AIM:
Collect every line of the material below that contains the word "what", and copy each such line in full.

(Records of words and element locations)
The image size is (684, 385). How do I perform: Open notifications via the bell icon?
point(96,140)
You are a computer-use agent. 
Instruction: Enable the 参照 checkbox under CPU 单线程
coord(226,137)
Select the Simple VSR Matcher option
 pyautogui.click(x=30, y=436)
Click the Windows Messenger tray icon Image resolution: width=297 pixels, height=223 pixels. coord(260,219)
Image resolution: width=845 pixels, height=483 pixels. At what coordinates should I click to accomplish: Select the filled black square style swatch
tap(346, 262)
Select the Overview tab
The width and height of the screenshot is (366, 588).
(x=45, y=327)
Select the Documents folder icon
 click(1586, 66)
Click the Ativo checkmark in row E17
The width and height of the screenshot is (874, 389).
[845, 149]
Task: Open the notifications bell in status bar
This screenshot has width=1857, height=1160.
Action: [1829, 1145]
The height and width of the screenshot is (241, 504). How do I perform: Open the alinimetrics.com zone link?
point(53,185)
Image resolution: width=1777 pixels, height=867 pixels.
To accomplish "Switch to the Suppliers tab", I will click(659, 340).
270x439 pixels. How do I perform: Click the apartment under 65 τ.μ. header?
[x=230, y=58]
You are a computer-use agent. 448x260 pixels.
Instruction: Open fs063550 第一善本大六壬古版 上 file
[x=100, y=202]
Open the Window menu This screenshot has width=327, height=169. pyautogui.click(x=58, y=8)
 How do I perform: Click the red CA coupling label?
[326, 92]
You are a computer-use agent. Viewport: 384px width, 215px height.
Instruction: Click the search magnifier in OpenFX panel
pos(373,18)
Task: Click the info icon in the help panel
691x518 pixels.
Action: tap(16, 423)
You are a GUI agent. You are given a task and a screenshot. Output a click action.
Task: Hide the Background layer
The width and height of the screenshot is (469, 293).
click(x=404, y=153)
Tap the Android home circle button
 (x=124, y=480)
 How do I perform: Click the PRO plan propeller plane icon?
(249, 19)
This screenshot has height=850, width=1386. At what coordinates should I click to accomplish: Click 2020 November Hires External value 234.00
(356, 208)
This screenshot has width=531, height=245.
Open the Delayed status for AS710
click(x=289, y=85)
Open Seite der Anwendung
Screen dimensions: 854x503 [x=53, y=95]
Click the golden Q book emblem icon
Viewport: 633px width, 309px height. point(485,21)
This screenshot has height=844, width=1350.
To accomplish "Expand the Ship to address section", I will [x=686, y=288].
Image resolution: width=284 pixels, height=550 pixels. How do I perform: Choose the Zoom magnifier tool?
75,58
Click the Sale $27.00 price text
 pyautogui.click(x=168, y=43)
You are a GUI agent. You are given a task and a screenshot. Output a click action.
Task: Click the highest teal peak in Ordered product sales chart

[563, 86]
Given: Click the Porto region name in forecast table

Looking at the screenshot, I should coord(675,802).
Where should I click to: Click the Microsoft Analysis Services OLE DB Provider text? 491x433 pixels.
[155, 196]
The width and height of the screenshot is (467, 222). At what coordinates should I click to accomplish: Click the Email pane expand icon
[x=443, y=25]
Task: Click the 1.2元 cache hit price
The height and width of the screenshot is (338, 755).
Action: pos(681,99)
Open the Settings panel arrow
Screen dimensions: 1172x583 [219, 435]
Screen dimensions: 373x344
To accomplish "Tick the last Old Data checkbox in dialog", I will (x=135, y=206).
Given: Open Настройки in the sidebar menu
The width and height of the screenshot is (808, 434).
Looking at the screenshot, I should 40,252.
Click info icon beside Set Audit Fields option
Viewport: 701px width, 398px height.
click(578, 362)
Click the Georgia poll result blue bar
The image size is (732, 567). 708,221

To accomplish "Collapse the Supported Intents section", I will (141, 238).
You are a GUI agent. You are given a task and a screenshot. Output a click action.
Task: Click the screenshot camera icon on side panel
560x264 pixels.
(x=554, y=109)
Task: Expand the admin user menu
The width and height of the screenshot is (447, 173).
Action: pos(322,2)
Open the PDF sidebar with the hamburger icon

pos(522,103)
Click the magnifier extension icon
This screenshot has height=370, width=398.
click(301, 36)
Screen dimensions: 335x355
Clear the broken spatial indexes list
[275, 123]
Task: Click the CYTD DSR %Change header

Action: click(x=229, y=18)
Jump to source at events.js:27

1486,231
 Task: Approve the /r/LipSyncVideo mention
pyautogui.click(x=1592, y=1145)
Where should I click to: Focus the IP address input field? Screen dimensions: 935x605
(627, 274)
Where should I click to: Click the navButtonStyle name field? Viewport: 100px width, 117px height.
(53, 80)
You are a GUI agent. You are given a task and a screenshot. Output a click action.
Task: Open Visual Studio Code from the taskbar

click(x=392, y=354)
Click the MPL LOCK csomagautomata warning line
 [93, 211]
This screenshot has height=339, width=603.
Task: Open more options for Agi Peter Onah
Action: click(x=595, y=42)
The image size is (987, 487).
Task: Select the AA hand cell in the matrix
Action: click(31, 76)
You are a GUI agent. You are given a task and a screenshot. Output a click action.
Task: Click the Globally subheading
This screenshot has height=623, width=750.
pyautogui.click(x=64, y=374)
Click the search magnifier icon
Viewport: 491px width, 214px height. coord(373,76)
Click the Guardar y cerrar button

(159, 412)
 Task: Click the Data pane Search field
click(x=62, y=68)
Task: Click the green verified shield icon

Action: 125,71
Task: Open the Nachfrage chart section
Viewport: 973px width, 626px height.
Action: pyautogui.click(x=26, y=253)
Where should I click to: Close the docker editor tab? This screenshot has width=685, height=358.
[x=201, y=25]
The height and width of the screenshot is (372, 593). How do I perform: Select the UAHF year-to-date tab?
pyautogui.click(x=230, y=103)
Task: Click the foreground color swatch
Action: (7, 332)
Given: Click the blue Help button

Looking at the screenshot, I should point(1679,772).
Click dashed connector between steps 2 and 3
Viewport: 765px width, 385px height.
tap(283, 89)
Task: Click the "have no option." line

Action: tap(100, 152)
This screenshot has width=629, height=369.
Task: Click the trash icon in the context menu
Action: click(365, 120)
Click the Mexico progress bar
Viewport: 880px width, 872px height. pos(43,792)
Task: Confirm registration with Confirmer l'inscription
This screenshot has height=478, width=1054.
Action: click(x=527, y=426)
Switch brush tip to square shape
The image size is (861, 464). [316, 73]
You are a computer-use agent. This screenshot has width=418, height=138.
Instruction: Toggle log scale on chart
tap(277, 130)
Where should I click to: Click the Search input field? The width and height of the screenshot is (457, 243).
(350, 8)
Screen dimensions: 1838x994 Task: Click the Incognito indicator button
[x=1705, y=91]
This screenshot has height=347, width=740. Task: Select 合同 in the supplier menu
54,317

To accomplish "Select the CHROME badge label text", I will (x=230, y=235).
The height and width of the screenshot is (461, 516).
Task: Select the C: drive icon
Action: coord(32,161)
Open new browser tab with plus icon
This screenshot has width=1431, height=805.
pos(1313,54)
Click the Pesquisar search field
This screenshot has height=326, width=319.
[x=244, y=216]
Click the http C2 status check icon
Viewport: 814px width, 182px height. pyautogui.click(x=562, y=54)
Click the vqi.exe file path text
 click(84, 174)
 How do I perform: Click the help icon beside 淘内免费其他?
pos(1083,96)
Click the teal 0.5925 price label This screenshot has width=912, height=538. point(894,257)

OUTPUT OF THE EXERCISE:
Image resolution: width=845 pixels, height=483 pixels. At what coordinates should I click to accomplish: Select the filled black square style swatch
This screenshot has height=850, width=1386. At what coordinates should I click to accomplish: Click 2020 November Hires External value 234.00
The width and height of the screenshot is (467, 222). At what coordinates should I click to accomplish: Click the Email pane expand icon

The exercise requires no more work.